Они мчались в дожде. Все молчали. Говорил один Чико:
– Мне показали рецензию в «Тайм» на концерт «Амандлы». Там напечатан снимок зулусского танца. Почему-то именно он поражает воображение европейцев…
Дождь переливался в фарах алмазным блеском. Они мчались среди ртутных вспышек, разноцветных огней, размытых золотых отражений. В ритмах огней, в мигании реклам Белосельцеву чудилось продолжение танца – мелькание щитов и масок, синеватая сталь наконечников. Он думал, какие слова скажет, когда они подъедут к «Полане» и он пригласит Марию выйти и остаться с ним.
Чико касался его мускулистым плечом:
– Когда-нибудь мы послушаем «Амандлу» в концертном зале Претории или Йоханнесбурга. И вспомним этот дождь в Мапуту и как мы мчались в дожде…
Белосельцев чувствовал себя вовлеченным в стремительный счастливый полет среди огней и хрустальных вспышек. Когда они подъедут к «Полане», он просто выведет из машины Марию, пообещает привезти ее позже.
– Я был уверен, – продолжал говорить Чико, – наше военное воздействие скажется рано или поздно на ходе дебатов в парламенте. И вот вам, пожалуйста! Читаю в последней «Ранд дейли мейл». Депутат от Националистической партии Крумфюгер выступил с предложением пересмотреть законодательство в сторону смягчения апартеида. Он сказал: «Мы перешагиваем порог гражданской войны, уже занесли над ним ногу. И прежде чем ее опустить, попытаемся исправить заложенные в наше общество деформации». Уж если представитель фашистов требует устранить деформации, значит, они почувствовали укол «Копья нации»…

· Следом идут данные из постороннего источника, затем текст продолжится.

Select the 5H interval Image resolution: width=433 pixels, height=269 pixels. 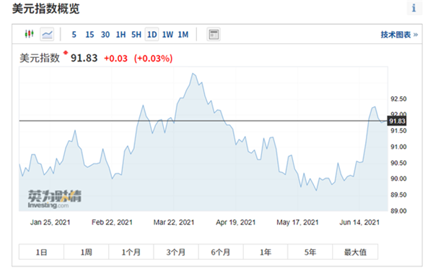tap(136, 35)
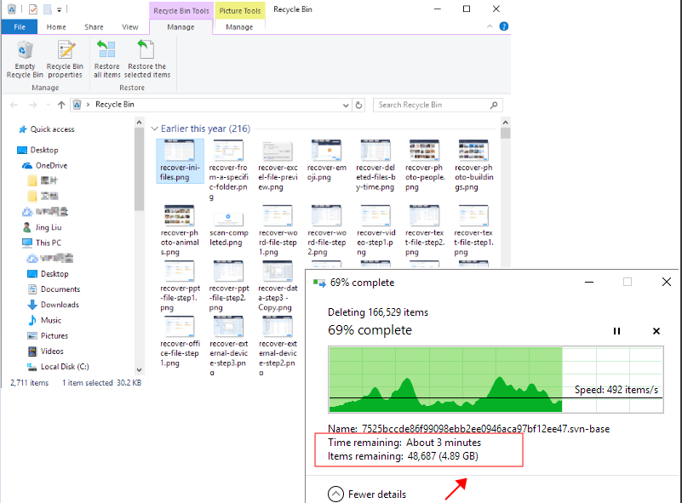Open the File menu tab
Viewport: 682px width, 503px height.
point(19,27)
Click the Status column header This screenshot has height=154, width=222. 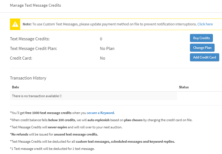click(184, 87)
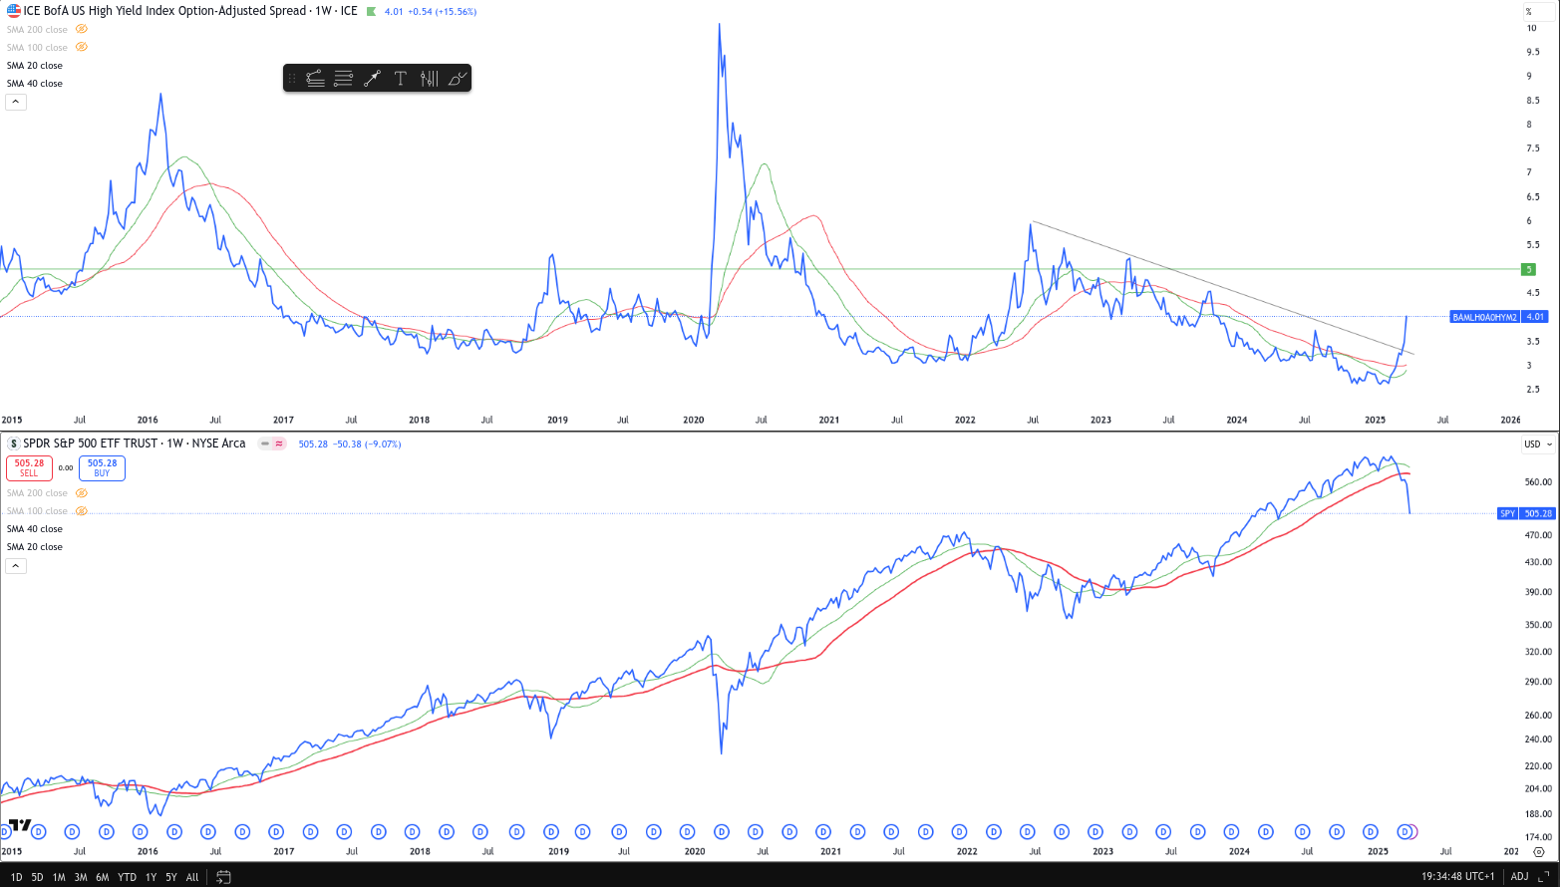Image resolution: width=1560 pixels, height=887 pixels.
Task: Select the arrow trend line tool
Action: [x=372, y=79]
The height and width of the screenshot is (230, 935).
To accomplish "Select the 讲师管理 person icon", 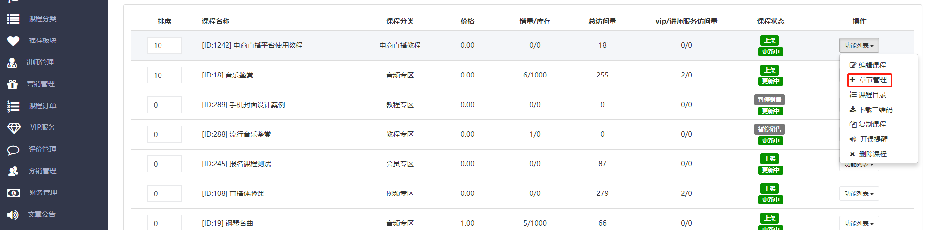I will [x=12, y=62].
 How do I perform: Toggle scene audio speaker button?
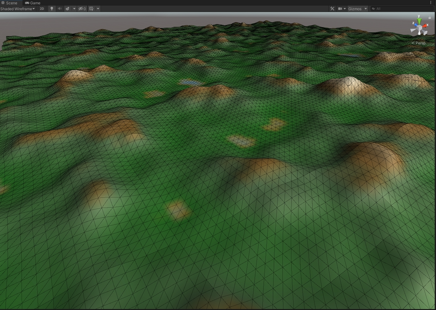(60, 9)
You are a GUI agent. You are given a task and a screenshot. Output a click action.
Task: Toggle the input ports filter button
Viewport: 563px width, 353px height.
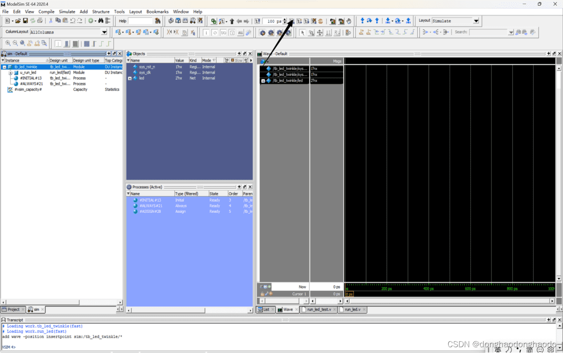pos(206,32)
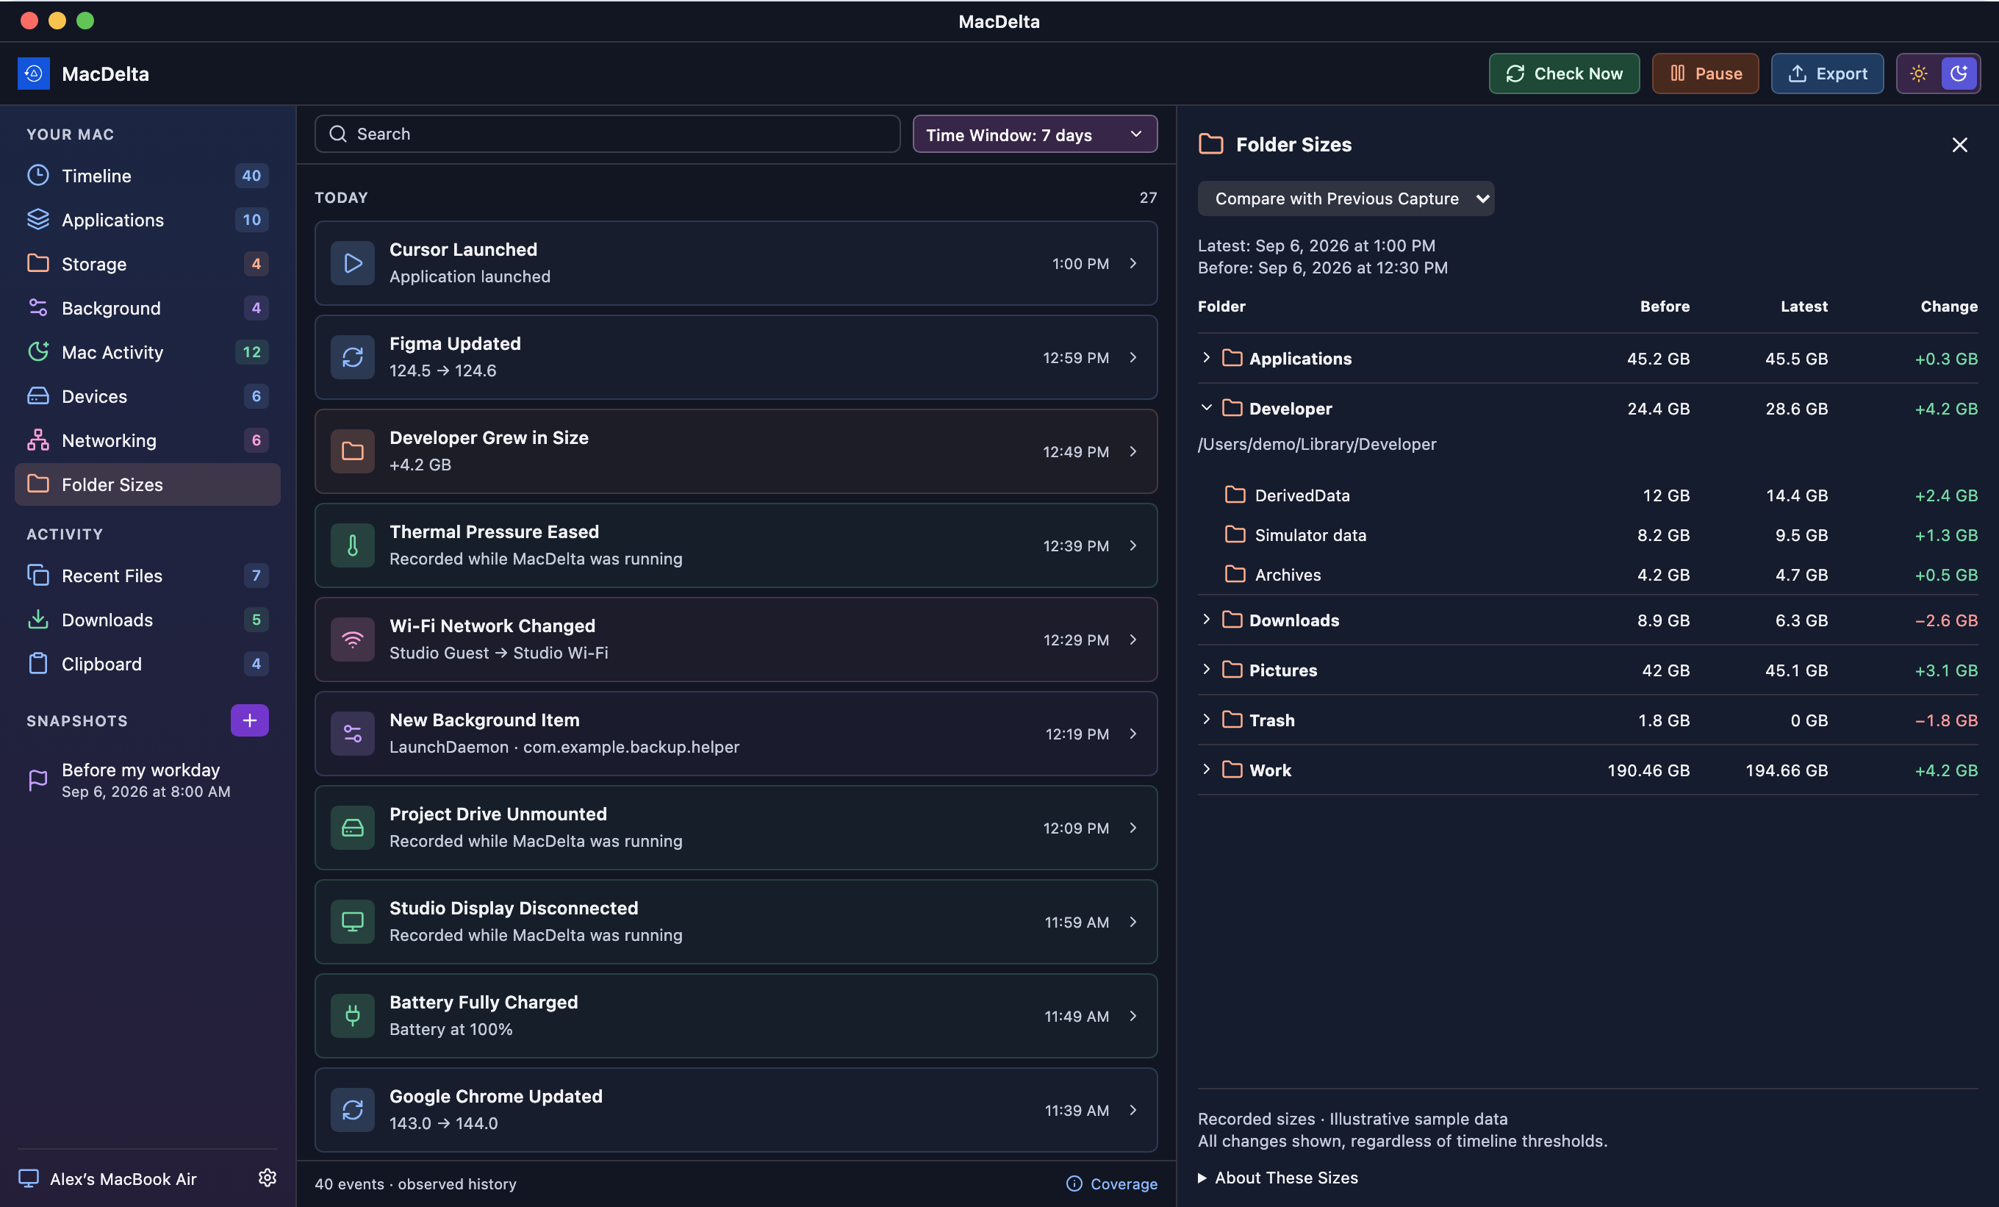Click the Check Now button

[1564, 74]
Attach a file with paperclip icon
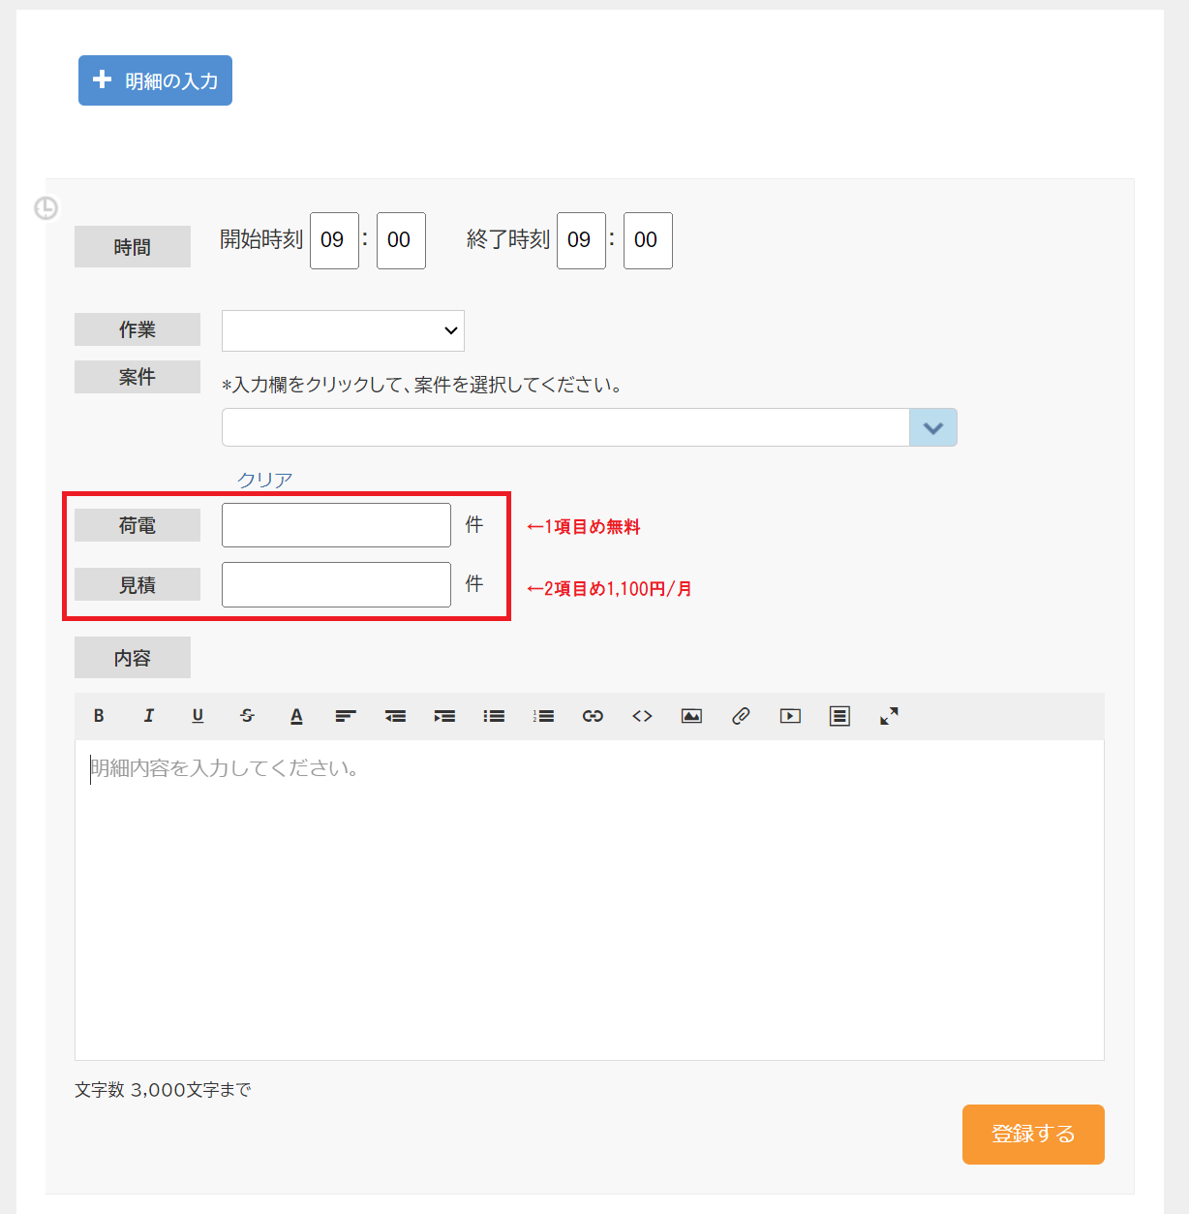Image resolution: width=1189 pixels, height=1214 pixels. tap(741, 716)
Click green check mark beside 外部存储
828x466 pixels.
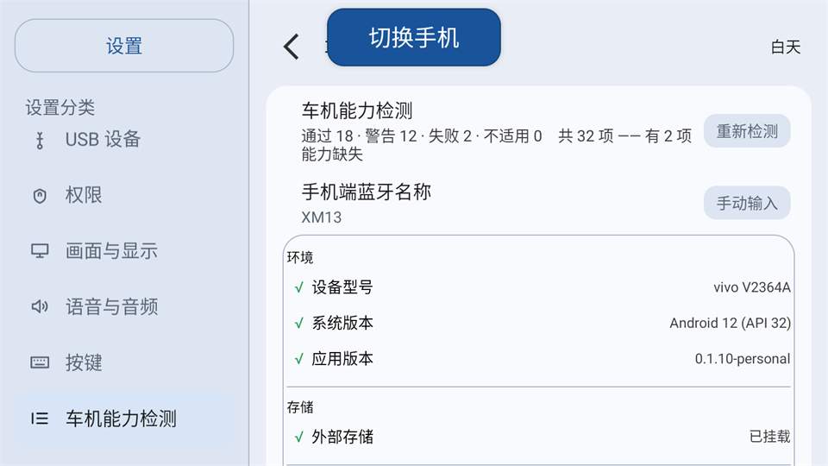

Вспышка встречного света. Лицо Марии. Перламутровый блеск помады. Взять ее за руку и вывести из машины под дождь, мимо зеленого кипящего бассейна, белых столов и стульев, на которых скачут пузыри дождя, в темный номер, совсем как вчера.
– Куда мы едем? – спросил Чико, прижимаясь к стеклу. – Виктор, разве вы не в «Полане»?
– Нет, – резко ответил Микаэль, и Белосельцев испугался этой жесткой резкости, помешавшей ему ответить.
«Полана» осталась далеко в стороне. Город кончился. Они катили вниз к океану, мощно, с ревом давившему на шоссе своей тьмой, ураганом. Белые взрывы молний поджигали мутные слои горизонта, выламывали из неба кристаллические глыбы туч.
Белосельцев узнал сосновую рощу, где лежал днем у солнечного прилива. Сейчас деревья чернели всклокоченной хвоей. Отпечатались колючими контурами на вспыхнувшей белой фольге. И – больная и странная мысль: где в этот бурный ливень прячутся обезьянки?